Should this ruling from the National Labor Relations Board stand, "student-athletes" around the country who receive scholarships from the university where they play their sport will wind up redefined as university employees, and thus allowed to unionize.
Although different groups of players might seek different things, the Northwestern University players who filed the complaint with the NLRB do not, at this time, seem to want to be paid for their work on a professional athletic scale. After all, their contention is that the scholarships they receive already constitute payment for their services.

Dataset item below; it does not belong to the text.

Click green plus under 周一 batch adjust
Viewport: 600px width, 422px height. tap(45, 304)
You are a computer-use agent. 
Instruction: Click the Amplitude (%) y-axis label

The hinge pin for their complaint is the reality that scholarships are renewable season-by-season, at the coach's discretion. They have been admitted to the university they attend and receive a scholarship, and in return they are expected to play the sport in which they have been recruited. Should they not play or practice in a manner acceptable to the coach, their scholarship will not be renewed, and the chances of them remaining enrolled in the university drop dramatically. This, the Chicago-area office of the NLRB ruled, means the university employs them.
As the columnist at the second link notes, the National Collegiate Athletic Association will fight this move from helmet to cleats. Should they be forced to give up the fiction that most of the athletes at high-level competitors in most of the revenue-producing sports are students in the same way that I am an athlete, many other fictions will follow into the sunset, along with many dollars. Since the NCAA will spend a significant number of those dollars opposing all of this, their chances of prevailing are pretty good.
Their chances of being something other than a slimy cartel that makes money off the skills of kids who are unlikely to see too much of that money for themselves are the usual pair of slim and none, with the usual caveat that slim has departed these environs.